### EXERCISE DIRECTIONS
Output the records from the line containing "Sort files by the 大小 column header" through the line containing "tap(983, 44)", both ends included, as a JSON list of strings with one string per line and blank lines left out.

### DATA FOR THIS EXERCISE

---------------

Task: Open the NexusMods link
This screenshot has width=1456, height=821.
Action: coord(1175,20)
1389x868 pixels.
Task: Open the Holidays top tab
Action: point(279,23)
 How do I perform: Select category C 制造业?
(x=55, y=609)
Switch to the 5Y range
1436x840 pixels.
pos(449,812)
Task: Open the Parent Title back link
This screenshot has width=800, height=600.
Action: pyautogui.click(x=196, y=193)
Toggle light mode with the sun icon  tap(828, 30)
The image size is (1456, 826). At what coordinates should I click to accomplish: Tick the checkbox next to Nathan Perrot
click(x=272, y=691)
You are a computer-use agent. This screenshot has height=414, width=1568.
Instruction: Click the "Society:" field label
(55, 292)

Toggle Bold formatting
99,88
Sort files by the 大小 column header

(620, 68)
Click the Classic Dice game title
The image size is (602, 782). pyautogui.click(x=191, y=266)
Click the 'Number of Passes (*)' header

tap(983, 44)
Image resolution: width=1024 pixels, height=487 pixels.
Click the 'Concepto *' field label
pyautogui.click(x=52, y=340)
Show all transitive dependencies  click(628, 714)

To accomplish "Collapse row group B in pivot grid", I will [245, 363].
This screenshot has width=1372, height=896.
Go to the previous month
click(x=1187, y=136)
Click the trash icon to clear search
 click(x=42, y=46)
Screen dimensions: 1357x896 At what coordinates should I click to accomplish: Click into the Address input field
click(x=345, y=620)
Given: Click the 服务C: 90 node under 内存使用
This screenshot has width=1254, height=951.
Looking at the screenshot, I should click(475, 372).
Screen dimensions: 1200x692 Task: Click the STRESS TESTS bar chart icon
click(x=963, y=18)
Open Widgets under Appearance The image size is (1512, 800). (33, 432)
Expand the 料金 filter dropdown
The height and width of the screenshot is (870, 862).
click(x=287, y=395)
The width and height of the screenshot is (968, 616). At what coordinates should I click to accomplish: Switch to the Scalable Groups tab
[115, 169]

---------------

### ANSWER FOR THIS EXERCISE
[
  "Sort files by the 大小 column header",
  "(620, 68)",
  "Click the Classic Dice game title",
  "The image size is (602, 782). pyautogui.click(x=191, y=266)",
  "Click the 'Number of Passes (*)' header",
  "tap(983, 44)"
]